FORGET being young, wild and free in the swinging sixties.

Virginia Ironside has been there and done that and says that being a pensioner makes her much happier.

The journalist, author and agony aunt is now 71 and told Weekend that people often forget the joys of growing old.

"Everyone talks about the miserable bits about ageing so I’ve decided to set the record straight," she said.

"I think people spend too long bemoaning the loss of their youth. I’m not saying that I’m not aware how horrible it is ageing. The other day I couldn’t get into a taxi without being helped. That was a very nasty moment.

"But there are plus things and one of those things is you no longer care about asking for help. Before I would have felt humiliated and wouldn’t have taken the taxi.

"You have a lot more confidence when you’re older and you have grandchildren which are absolutely lovely.

"What else is there? Getting a pension and people getting up for you on the bus.

"Also being off the sexual rat race is a great relief. I was very much on the sexual rat race in my youth.

"I have so many male friends now and I could never have had those when I was young because they would have all been seen as potential sexual partners."

Virginia will be sharing tales about her life as part of her Growing Old Disgracefully routine at Lymm Festival.

Her stand-up shows started around a decade ago which stemmed from her regular talks at literary festivals.

"I saw how many people would come and laugh," added Virginia, author of 13 books.

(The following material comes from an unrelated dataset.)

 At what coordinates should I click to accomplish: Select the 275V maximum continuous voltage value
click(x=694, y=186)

"I also saw how these literary festival people were raking in the money and all the authors got was a very nice thank you and a bottle of wine if they were lucky. I thought it was ridiculous."

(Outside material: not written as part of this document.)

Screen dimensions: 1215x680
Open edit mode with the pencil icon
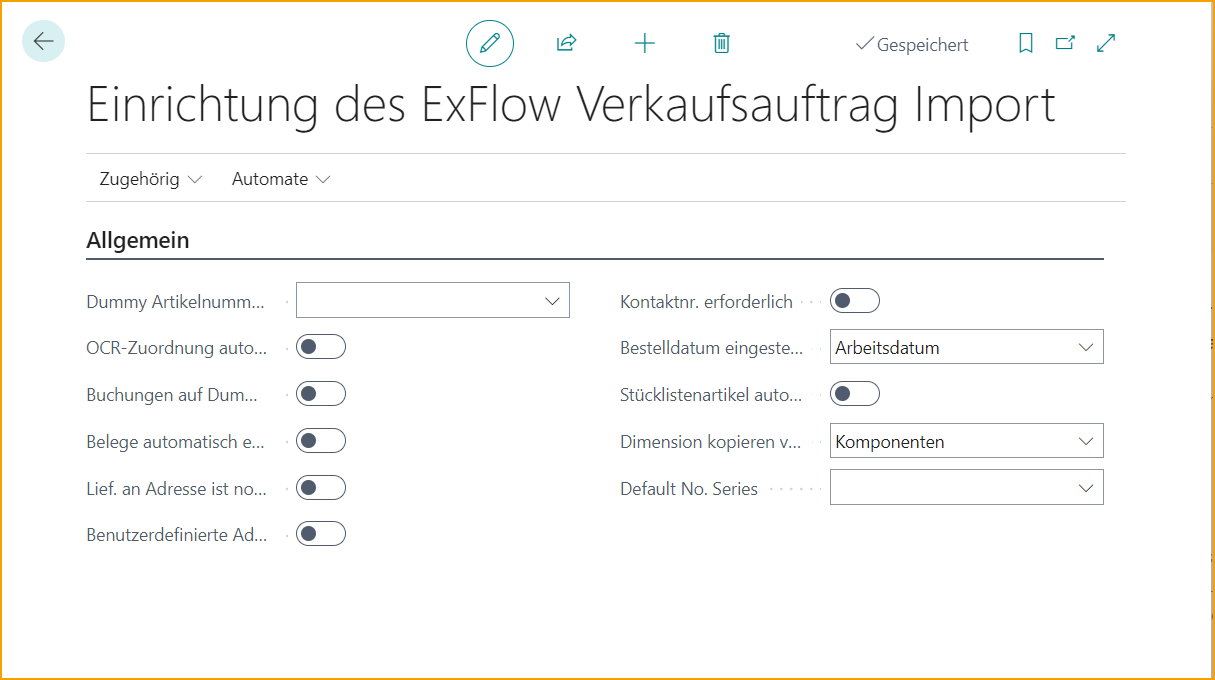coord(489,43)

Virginia was convinced to give stand-up a go after bumping into Nigel Planer from The Young Ones on a cruise.

She said: "We got together and he taught me an enormous amount about how to pace and make a shape out of a show rather than just go on and chat.

"There’s a huge amount of skill involved but it’s not difficult to pick up once you know how.

"Then I just got out my cheque book and paid for myself to be on at Edinburgh. How I had the gall, I’ve got no idea."

With a strong career behind her, was she ever tempted just to retire instead?

"I’m not very good at retiring," Virginia added.

"When you’re older it doesn’t really matter what you do. That’s why I had the courage to try it out. If I’d been younger I would have been terrified.

"But when you reach a certain age and you’ve already had a reasonable successful career you think you can scale Mount Everest or whatever.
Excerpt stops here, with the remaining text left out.